“El ambiente de este país es bélico, se siente en la calle”, me dice Mónica González, la periodista chilena ganadora del premio a la excelencia García Márquez, que ha venido a Managua para participar como jurado de los premios de periodismo que otorga anualmente la Fundación Violeta Barrios de Chamorro. Y le sobra razón.
La ceremonia se ha celebrado bajo acoso, con escuadrones de policías antimotines apostados en las afueras del local y los invitados entrando de a poco, escondiéndose de las cámaras de los teléfonos celulares de los oficiales de policía, o de los agentes de civil.
Hoy, tras la ola de represión que empezó en abril de 2018 y dejó al menos 500 muertos, más de 2.000 heridos, cerca de un millar de presos políticos y unos 65.000 exiliados, la decisión del régimen es paralizar a la gente. No solo que no salga a manifestarse, sino que quienes están anotados como peligrosos, o quienes organizan las demostraciones, ni siquiera puedan salir de sus casas. Casa por cárcel.
Sus viviendas son rodeadas, y no se les permite dirigirse a sus trabajos ni proveerse de alimentos. Se puede ver en los videos que las propias víctimas, o sus vecinos, filman, y que son trasmitidos por las redes sociales. Las protestas, hechas con valentía, la invocación de los preceptos constitucionales son recibidas con oídos sordos.
Manifestarse se ha convertido en toda una guerra de la pulga que se libra a diario. Ante cada demostración anunciada, el despliegue policial se vuelve grotesco por la desproporción: hasta veinte transportes repletos de antimotines, muchos de ellos recién reclutados, y tan jóvenes como los manifestantes a los que tienen órdenes de reprimir.
Los escuadrones de antimotines, marchando de cuatro en fondo, como una tropa de ocupación, penetran en los centros comerciales, ahuyentando a compradores y paseantes, y desalojan los patios de comidas mientras buscaban a sus perseguidos. Las iglesias católicas son cercadas.

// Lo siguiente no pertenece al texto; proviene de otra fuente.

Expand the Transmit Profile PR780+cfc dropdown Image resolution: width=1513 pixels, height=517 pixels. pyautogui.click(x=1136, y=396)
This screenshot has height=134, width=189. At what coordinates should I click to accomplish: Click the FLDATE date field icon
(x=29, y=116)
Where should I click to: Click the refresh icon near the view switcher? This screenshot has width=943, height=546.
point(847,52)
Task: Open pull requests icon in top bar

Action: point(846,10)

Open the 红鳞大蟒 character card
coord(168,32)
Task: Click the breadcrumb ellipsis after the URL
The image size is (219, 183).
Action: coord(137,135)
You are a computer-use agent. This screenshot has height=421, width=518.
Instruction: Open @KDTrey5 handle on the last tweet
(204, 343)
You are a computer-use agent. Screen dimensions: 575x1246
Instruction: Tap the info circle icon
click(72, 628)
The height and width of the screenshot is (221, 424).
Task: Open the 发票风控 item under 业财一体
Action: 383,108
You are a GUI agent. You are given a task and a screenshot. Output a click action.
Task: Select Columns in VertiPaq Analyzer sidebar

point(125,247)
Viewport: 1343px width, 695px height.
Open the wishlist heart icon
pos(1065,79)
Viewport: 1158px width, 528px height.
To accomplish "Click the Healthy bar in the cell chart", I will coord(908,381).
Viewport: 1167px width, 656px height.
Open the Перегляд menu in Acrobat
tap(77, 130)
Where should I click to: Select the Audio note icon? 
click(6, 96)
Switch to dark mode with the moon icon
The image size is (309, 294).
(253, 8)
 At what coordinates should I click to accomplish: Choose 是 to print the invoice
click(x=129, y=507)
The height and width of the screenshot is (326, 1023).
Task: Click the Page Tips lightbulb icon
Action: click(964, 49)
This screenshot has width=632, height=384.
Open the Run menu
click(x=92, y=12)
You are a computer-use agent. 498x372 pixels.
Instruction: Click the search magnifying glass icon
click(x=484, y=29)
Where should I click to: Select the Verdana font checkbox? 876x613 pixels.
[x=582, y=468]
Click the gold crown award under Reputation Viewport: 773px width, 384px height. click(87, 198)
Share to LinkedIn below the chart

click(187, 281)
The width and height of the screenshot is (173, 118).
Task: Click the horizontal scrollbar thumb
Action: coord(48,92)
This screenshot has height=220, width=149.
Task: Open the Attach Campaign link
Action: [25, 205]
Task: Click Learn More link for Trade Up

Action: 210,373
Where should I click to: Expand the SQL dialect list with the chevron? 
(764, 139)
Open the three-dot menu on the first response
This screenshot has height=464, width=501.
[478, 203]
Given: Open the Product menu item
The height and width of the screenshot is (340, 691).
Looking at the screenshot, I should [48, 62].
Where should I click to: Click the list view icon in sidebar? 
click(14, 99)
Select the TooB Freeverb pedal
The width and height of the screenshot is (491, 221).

Un país no puede vivir de manera permanente en una situación de asfixia ni bajo la pretensión de imponer el miedo y el silencio como regla de autoridad o como castigo, ni se puede enjaular a los ciudadanos en sus propias casas cada día, ni llevarlos de manera recurrente a los centros de detención, ni fotografiar cada uno de sus movimientos ni despojarlos de sus teléfonos celulares para revisar lo que escriben o archivan en sus redes sociales.
La pretensión, que desborda ya el absurdo, es perseguir no solo al que sale a la calle con una bandera, sino averiguar lo que opina y lo que opinan sus amigos, qué piensan del régimen, de qué manera se ríen en sus memes y mensajes del poder que busca controlarlo todo. Hasta que un día se les ocurra decretar un apagón digital, porque entrar en todas las conciencias es una tarea imposible, aun para el Gran Hermano o la Gran Hermana.
No es viable la vida social en un país donde todos los ciudadanos son tratados como sospechosos de ser enemigos públicos. Enemigos de la verdad oficial, que es la verdad única, que no ite el menor grito de protesta, ni el menor desdén ni la menor sonrisa de burla.
Se supone que hay elecciones para el año que viene. ¿Es posible elegir con la gente encerrada en sus casas, sin derecho a manifestarse en las calles, sin acudir a mítines electorales en las plazas públicas, o aquellos que acudieran perseguidos por subversivos?
¿Sin que los medios de comunicación aún confiscados sean devueltos a sus dueños, con periodistas apaleados y despojados de sus cámaras y grabadoras, y con policías armados de teléfonos celulares fotografiando a los votantes en las urnas, o, aún más probable, patrullas policiales o turbas garrote en mano impidiendo votar?
¿Elecciones bajo estado de sitio, y además bajo las mismas reglas del juego, con el tribunal electoral bajo el control del partido oficial, y los votos contados de antemano?
Es una buena pregunta para la comunidad internacional. Porque de esta manera estaríamos aún más lejos de la paz y de la democracia.